Blue field like crop rows and burgundy border, saying "Don't Just Survive - Thrive

The Power of Full Engagement by Loeher and Schwarts

Thesis: Manage energy, not time.

Stuff to remember:

  • To become a corporate athlete, you must work toward the following set of values:
    • Full engagement requires drawing on four separate but related sources of energy: physical, emotional, mental, and spiritual.
    • Because energy capacity diminishes both with overuse and with underuse, we must balance renewal expenditure with intermittent energy renewal.
    • To build capacity, we must push beyond our normal limits, training the same systematic way that elite athletes do.
    • Positive energy rituals – highly specific routines for managing energy – are the key to full engagement and sustained high performance.
  • Ways to gain energy
    • Eat right. And remember the 80/20 rule. Be good 80% of the time and the 20% is okay.
    • Sleep well. The longer and more continuous and later you work, the less effective you are.
    • Schedule breaks into your day every 90-120 minutes
    • Cardio – interval training
    • Strength training
  • Restoring emotional energy
    • Identify activities you enjoy and schedule them.

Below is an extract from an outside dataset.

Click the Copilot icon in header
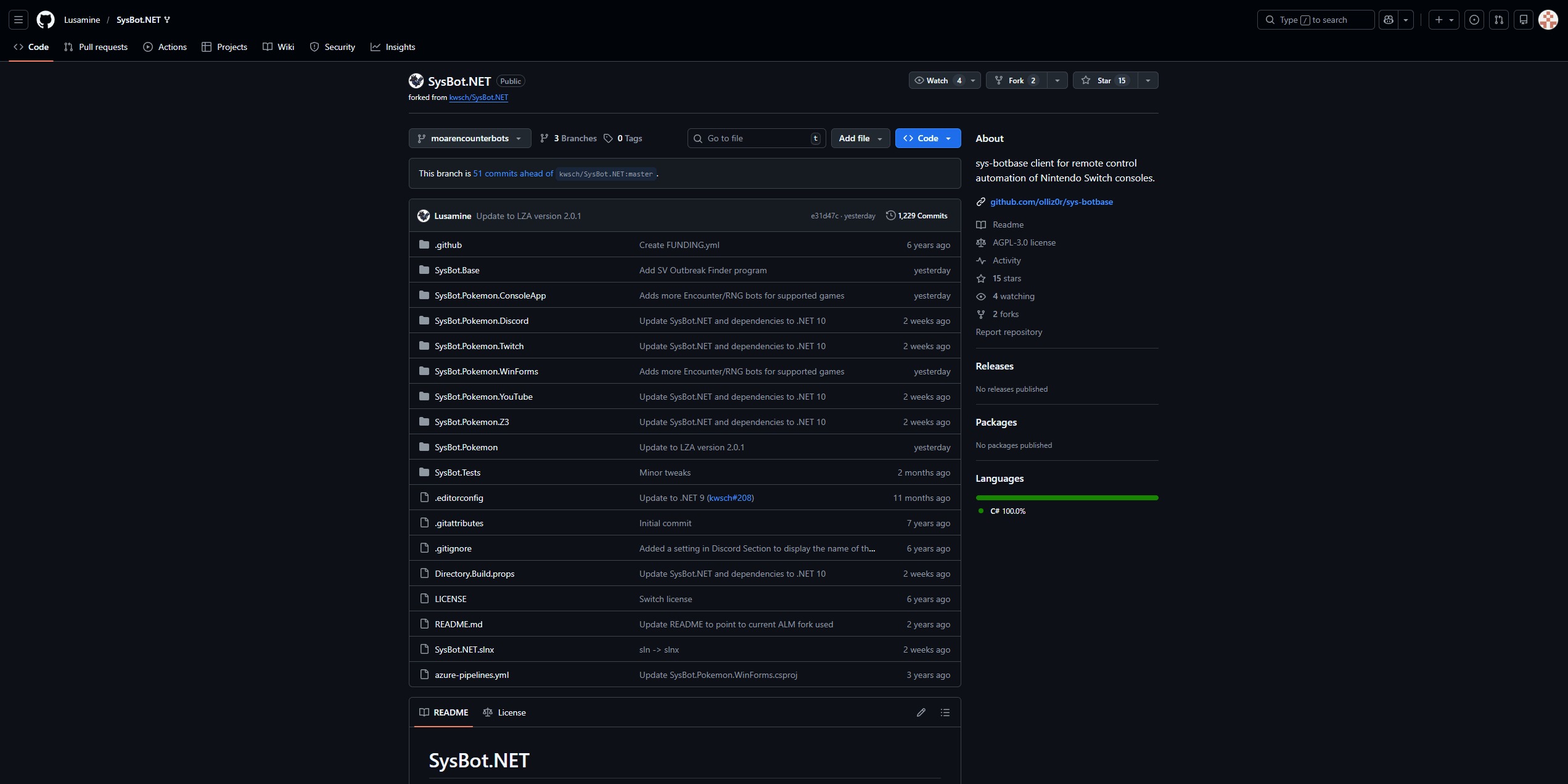(x=1389, y=20)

They are now sacrosanct.
    • Push past emotional limits  will grow your tolerance and skills.
  • Cultivating mental energy
    • Be a realistic optimist – this will lead you to joy and productivity
    • The key supportive mental muscles include mental preparation, visualization, positive self-talk, effective time management, and creativity
    • Changing channels mentally sparks creativity
    • Maximum mental capacity is derived from balance between expending and recovering mental energy
    • Continuing the challenge the brain serves as precaution against age-related mental decline
  • Cultivating spiritual energy
    • Spirituality is a collection of deeply held values and a purpose beyond our self-interest
    • Character – the courage and conviction to live by our deepest values – is key to serve spiritual energy.
    • Sustain it by balancing a commitment to a purpose beyond ourselves with adequate self-care
  • Embarking on meaning.
    • The search for meaning is among the most powerful and enduring themes in every culture since the origin of recorded history
    • The “hero’s journey” is grounded in mobilizing, nurturing, and regularly renewing our most precious resource – energy – in the service of what matters most.
    • When we lack a strong sense of purpose we are easily buffeted by life’s inevitable storms.
    • Purpose becomes a more powerful and enduring source of energy when its source moves from negative to positive, external to internal and self to others.
    • A negative source of purpose is defensive and deficit-based
    • Intrinsic motivation grows out of the desire to engage in an activity because we value it for the inherent satisfaction it provides.
    • Values fuel the energy on which purpose is built.
    • Virtue is value in action.
  • Where are you at now?
    • Facing the truth frees up energy and is the second stage, after defining purpose, in becoming more fully engaged.
    • Avoiding the truth consumes great energy and effort.
    • We deceive ourselves to protect our self esteem.
    • Truth without compassion is cruelty.
    • A common form of self-deception is assuming that our view represents the truth, when it is really just a lens through which we choose to view the world.
    • It is a danger and delusion to become too identified with any singular view of ourselves.
    • Accepting our limitations reduces our defensiveness and increases the amount of positive energy available to us.
  • Taking action
    • Rituals serve as tools in service to whatever goal we choose to focus our energy on
    • Rituals are a means to exercise our values and priorities into action in all dimensions of life
    • The limitations of conscious will and discipline are rooted in the fact that every demand on our self control draws on the same limited resource.
    • We can offset our limited will and discipline by building rituals that become automatic as quickly as possible, fueled by our deepest values
    • Most important role of rituals is to ensure effective balance between energy expenditure and energy renewal in service of full engagement
    • The more exciting the challenge and the greater the pressure, the more rigorous our rituals need to be
    • Precision and specificity are critical dimensions of building rituals during the thirty- to sixty-day acquisition of ritual period.
    • Trying NOT to do something rapidly depletes our limited stores of will and discipline
    • To make lasting change we must build serial rituals, focusing on one significant change at a time.